Stata tips & idioms
The patterns, shortcuts, and gotchas that distinguish economists who use Stata fluently from those who fight it. Read once, internalise over a few months.
Reproducibility first
Three habits that make every analysis you ever do replicable. Adopt them once and never look back.
Always work in a do-file
Type interactively to explore, but commit your steps to a `.do` file before you trust the result. Run the do-file from the command line via `do myfile.do`. Future you will thank present you.
// At the top of every do-file: clear all set more off capture log close log using "analysis_$(date).log", replace text
Set seed for any randomness
Whenever a command involves randomness — sampling, simulation, bootstrap — set the seed first. Otherwise your results aren\'t replicable.

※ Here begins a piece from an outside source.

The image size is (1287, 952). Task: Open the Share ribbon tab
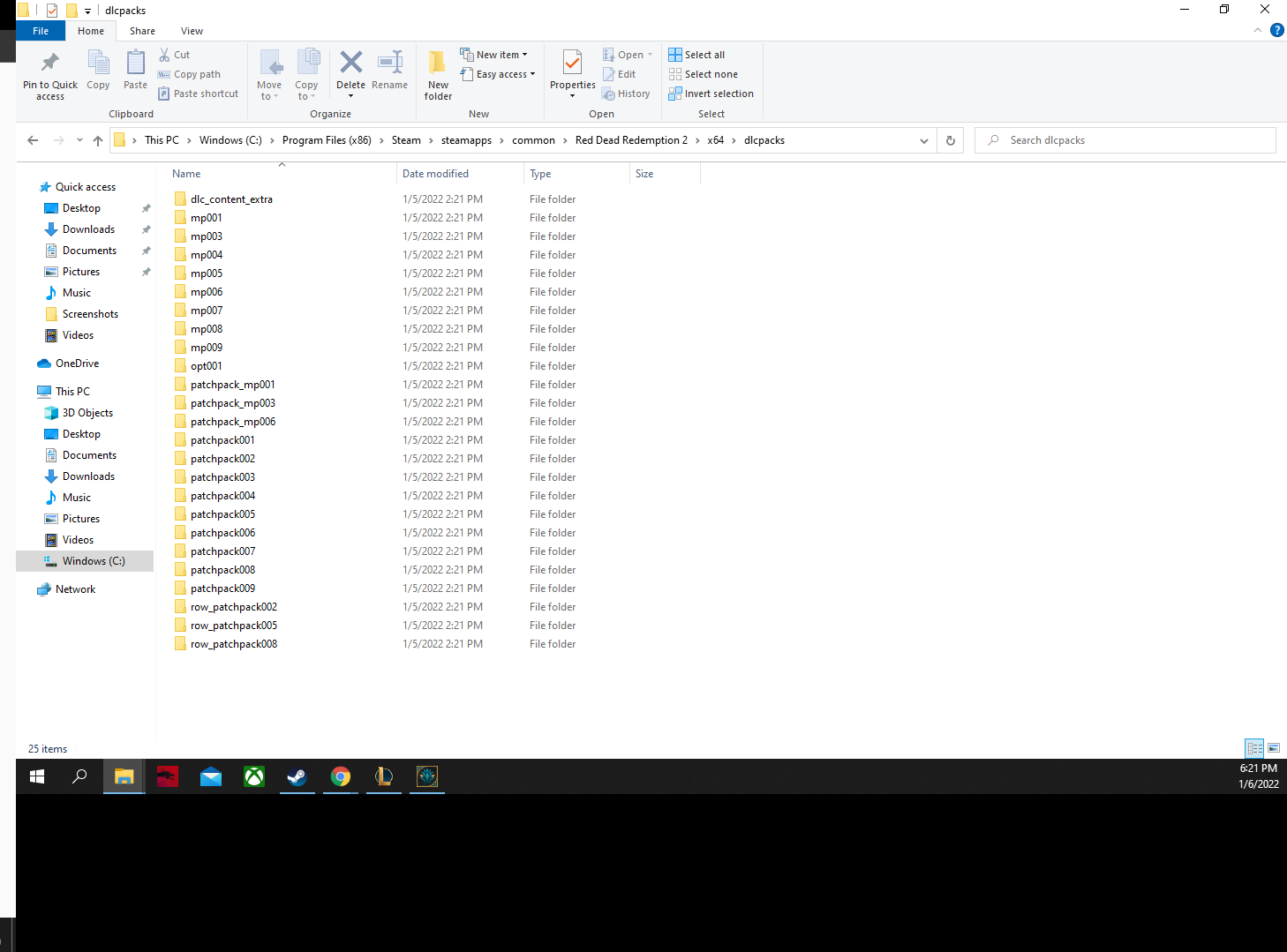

set seed 20260509 bsample 100
Use relative paths
Set the working directory once at the top of your do-file with `cd "<project_root>"` and use relative paths after. Hard-coded absolute paths break the moment anyone else runs your code.
cd "C:/Users/yourname/projects/kenya-pension" use "data/raw/pension.dta", clear
Inspecting data before you trust it
Five minutes of inspection prevents five hours of bug-hunting downstream.
Three commands every time you load
Always run `describe`, `summarize`, and `list in 1/5` immediately after `use`. They take three seconds and catch about half the data problems you'd otherwise hit later.
use bankrates.dta, clear describe summarize list in 1/5
Check for missingness explicitly
`misstable summarize` shows the count of missing values per variable. `misstable patterns` shows which combinations of variables are missing together — surprisingly informative.
misstable summarize misstable patterns
Tabulate every categorical you'll touch
Before you condition on or interact with a categorical variable, `tab` it to see what's actually in there. Most 'unexpected coefficient' surprises trace back to a category you didn't know existed.
tab year tab year half, missing
if and missing values
Where most subtle Stata bugs live. Get these right and your filters always do what you think.
Missing is the largest value
Stata represents missing as `.` and treats it as larger than any number. This means `if x > 100` includes missing values silently. Always be explicit when you mean missing.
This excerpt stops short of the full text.